Passage shown:
____

What are the questions that insight leaders today want answered? (part 2)
By Paul LaughlinThis post concludes our two-part series, on the questions that insight leaders raised, at a DataIQ Discussion event.
I hope you found part one, helpful. There we focussed on topics including:
- measuring your impact
- breaking through cultural barriers
- best organisational design
- tools needed by insight teams
- executing your insights (driving action as a result)
Those certainly were hotly debated topics, that appeared relevant to everyone around the table. All those topics were raised by first two tables of insight leaders.
Now, I will conclude this series by sharing two more questions raised by second group of Customer Insight leaders, as well as the three questions from my final group.
It was interesting to see the consistency of topics of interest around these tables, so I hope that means this content feels relevant for you too.
Back to those tables of insight leaders. Their next question was…
Are you using Social Listening & Voice Analytics software?

____

Instructions to follow:
Copy the stretch of the post on insight leaders' questions from "Those certainly were" through "for you too.", swapping "tables" for "groups". The material after this post is unrelated to it.

Available data:
____

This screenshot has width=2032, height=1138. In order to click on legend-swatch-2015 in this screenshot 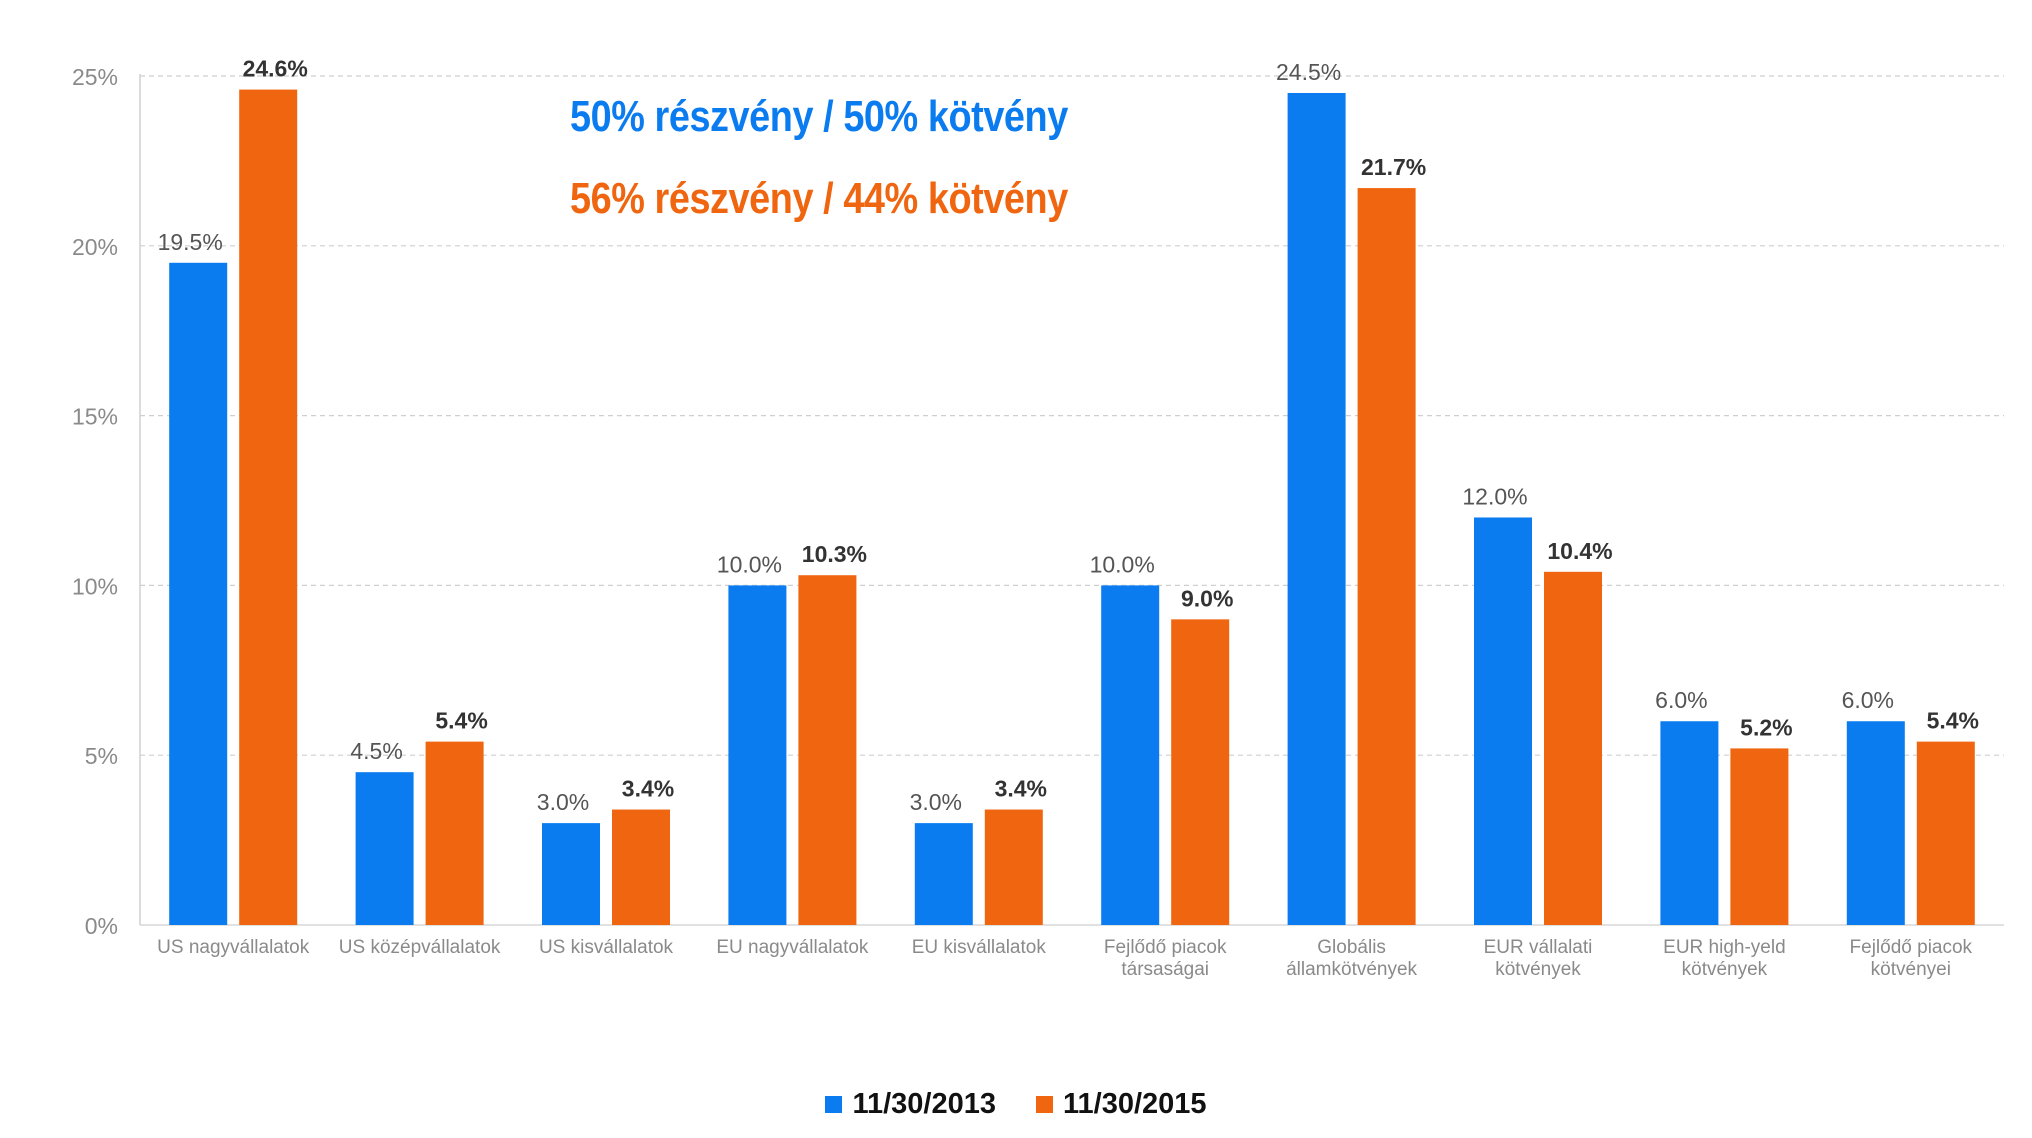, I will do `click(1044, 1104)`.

____

Solution:
Those certainly were hotly debated topics, that appeared relevant to everyone around the table. All those topics were raised by first two groups of insight leaders.
Now, I will conclude this series by sharing two more questions raised by second group of Customer Insight leaders, as well as the three questions from my final group.
It was interesting to see the consistency of topics of interest around these groups, so I hope that means this content feels relevant for you too.